Subtitled “Medicine and What Matters in the End,” the book skillfully maps out the quandaries facing both health care professionals and patients and their families when they come up against the limits of contemporary medicine at the end of life.

As a newly minted physician, “I knew theoretically that my patients could die, of course, but every actual instance seemed like a violation, as if the rules I thought we were playing by were broken,” he acknowledges. “I don’t know what game I thought this was, but in it we always won.”

By now, though, Dr. Gawande has come to understand this territory well. He has seen his grandmother-in-law falter and die; he has helped his once unstoppable father enter hospice care. He has worked with many patients, young and old, whose diseases and disabilities can’t be fixed, though that generally doesn’t stop them or their doctors from trying.

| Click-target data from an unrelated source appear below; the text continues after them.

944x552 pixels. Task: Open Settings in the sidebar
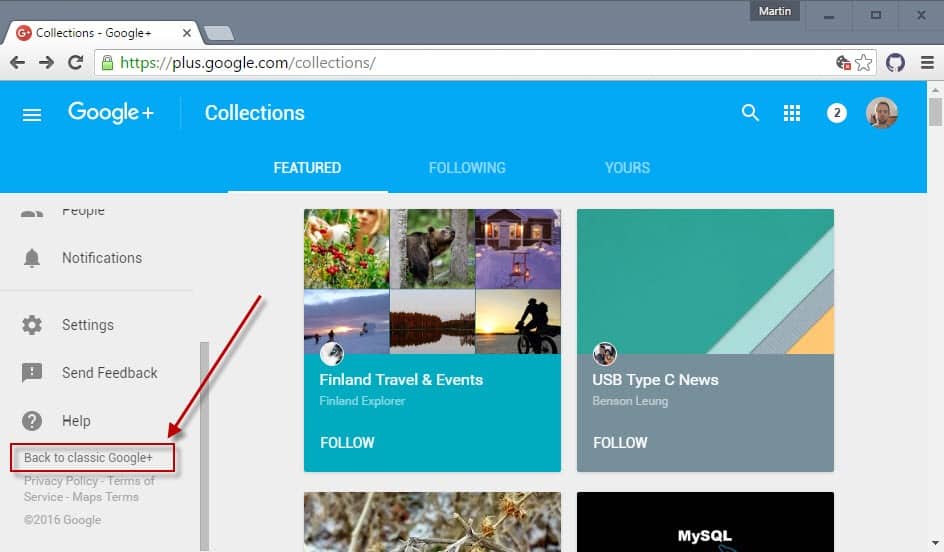pos(87,325)
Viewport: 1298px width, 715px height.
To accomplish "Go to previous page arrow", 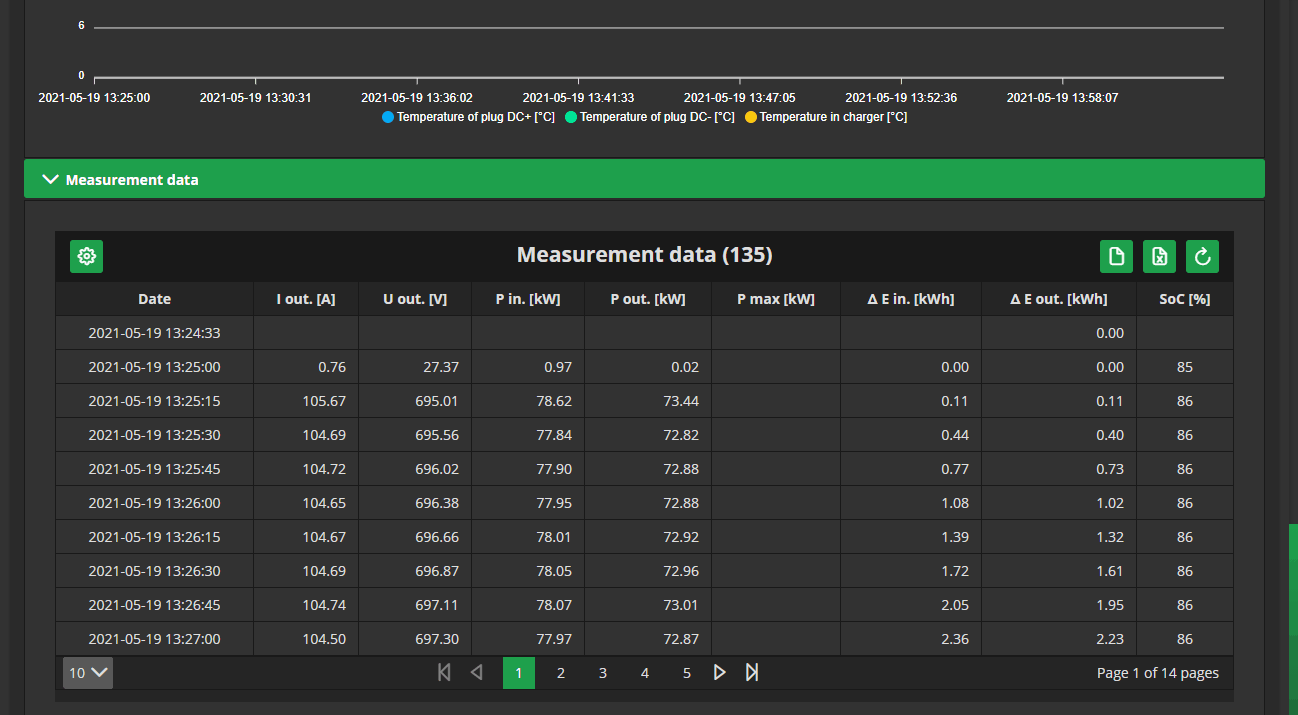I will 476,673.
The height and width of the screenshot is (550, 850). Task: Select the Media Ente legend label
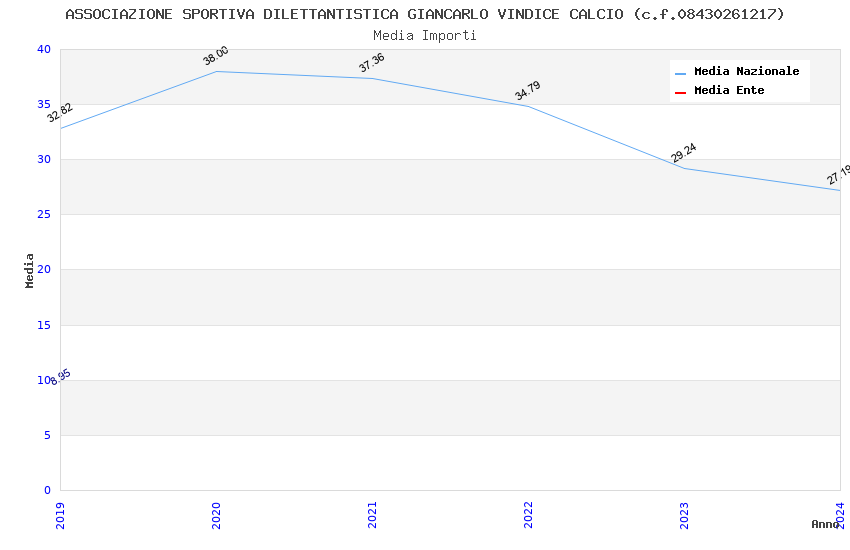tap(729, 91)
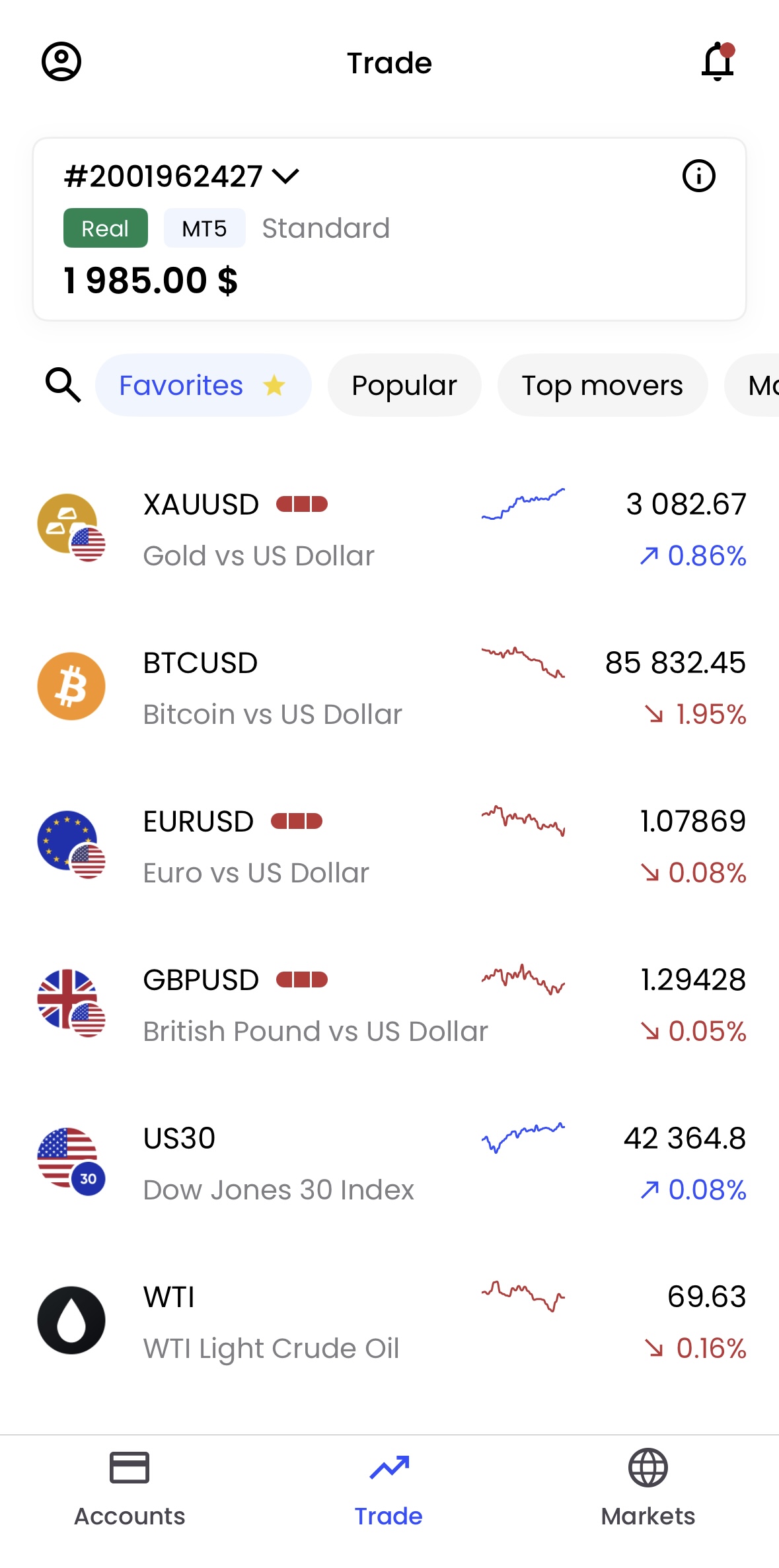Open EURUSD Euro vs US Dollar row
The width and height of the screenshot is (779, 1568).
click(x=390, y=845)
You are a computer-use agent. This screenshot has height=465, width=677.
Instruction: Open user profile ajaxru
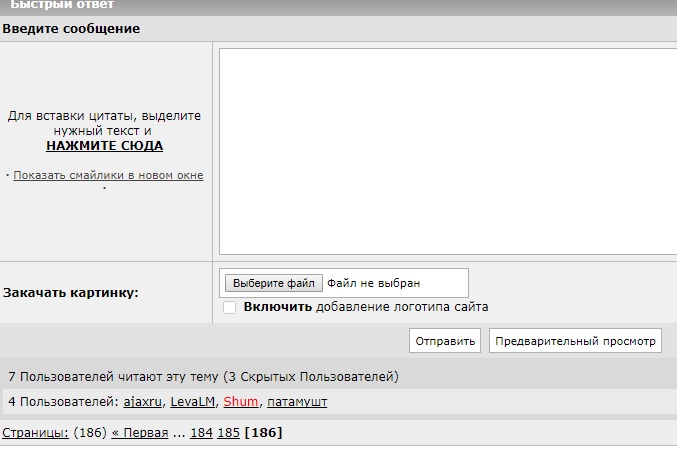point(142,402)
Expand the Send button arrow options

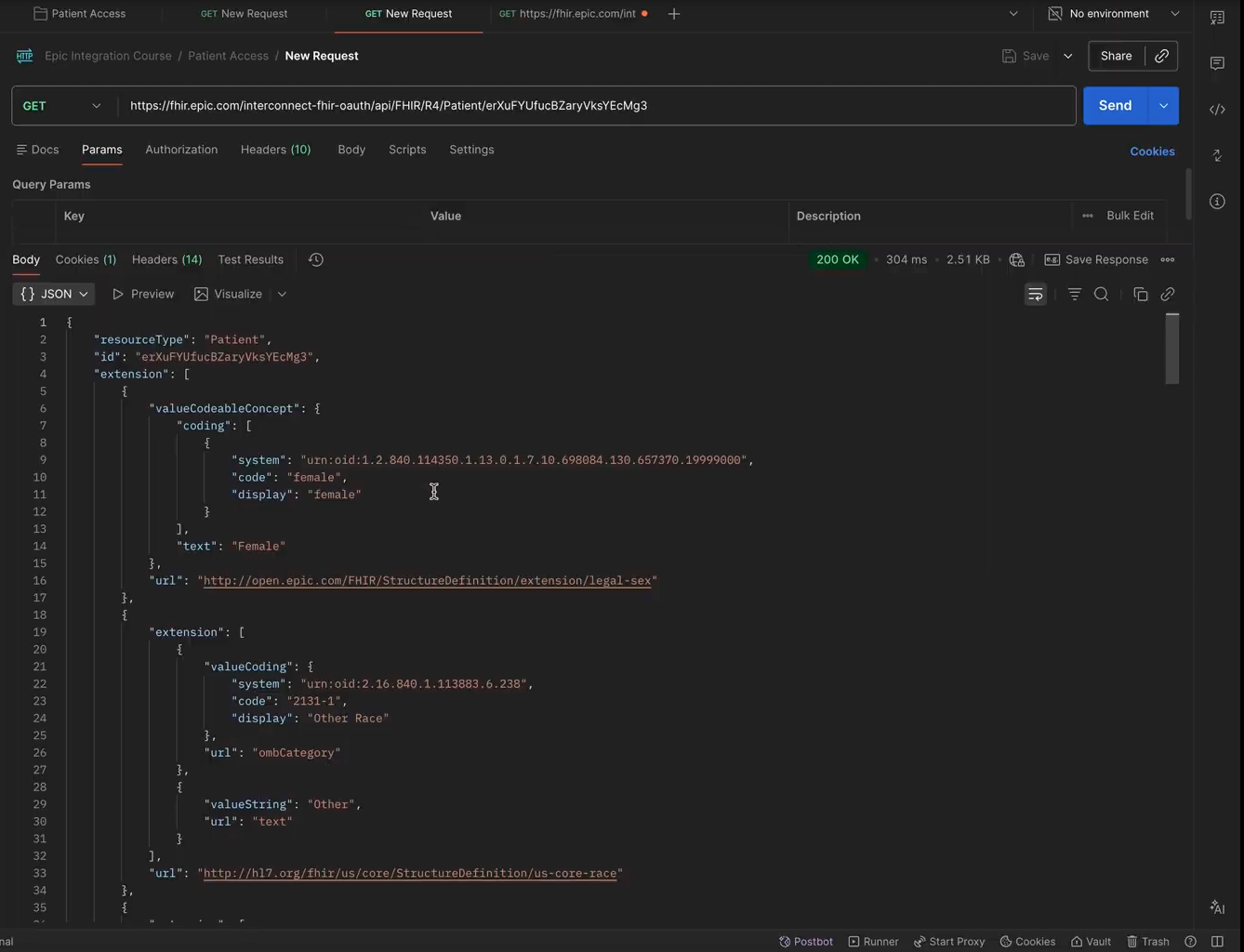pyautogui.click(x=1164, y=106)
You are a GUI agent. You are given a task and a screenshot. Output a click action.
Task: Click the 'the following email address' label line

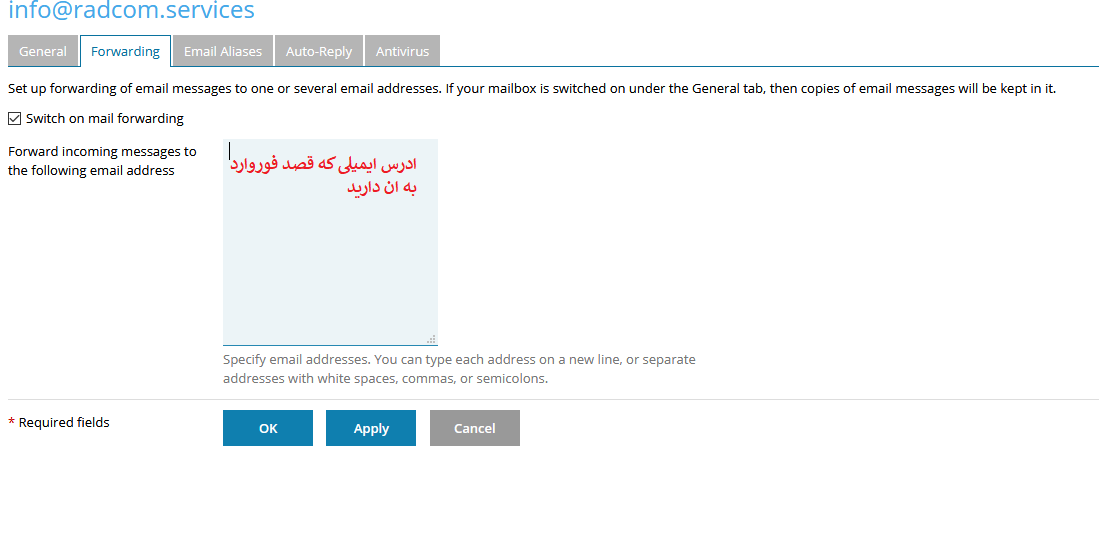(91, 171)
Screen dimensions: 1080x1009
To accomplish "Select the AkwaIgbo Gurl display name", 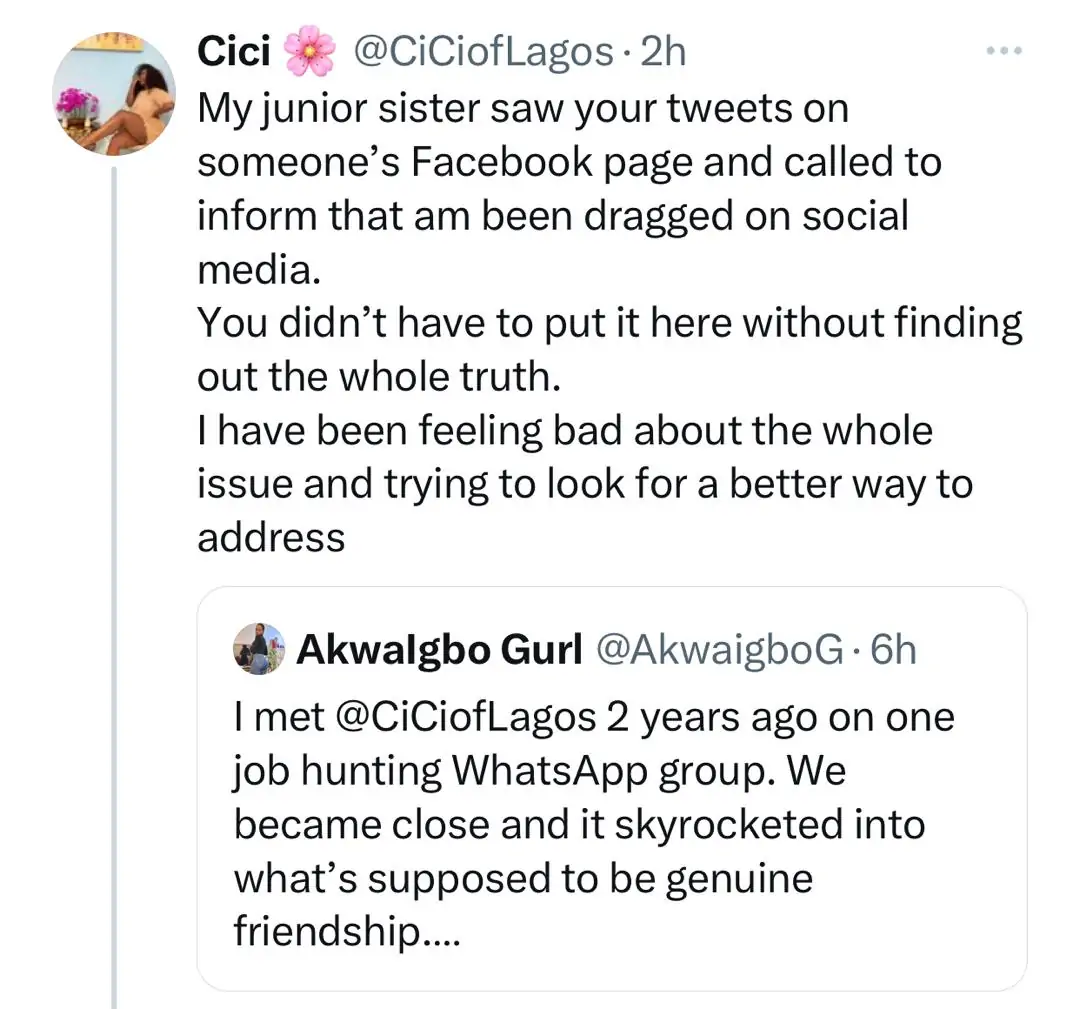I will click(440, 651).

In his hospital and in his life, he sees the evasion of discouraging realities, the pressure to do something when just standing there might be more helpful, the conveyor belt that carries ailing patients and their hopeful loved ones from emergency room to hospital bed to nursing home when staying home is what almost everyone claims to want.

He passes all this along, laced with relevant research findings. He visits nursing homes and geriatricians’ offices and tags along with a hospice nurse. He also explains the medical, financial and other systemic factors that shape our sometimes limited choices.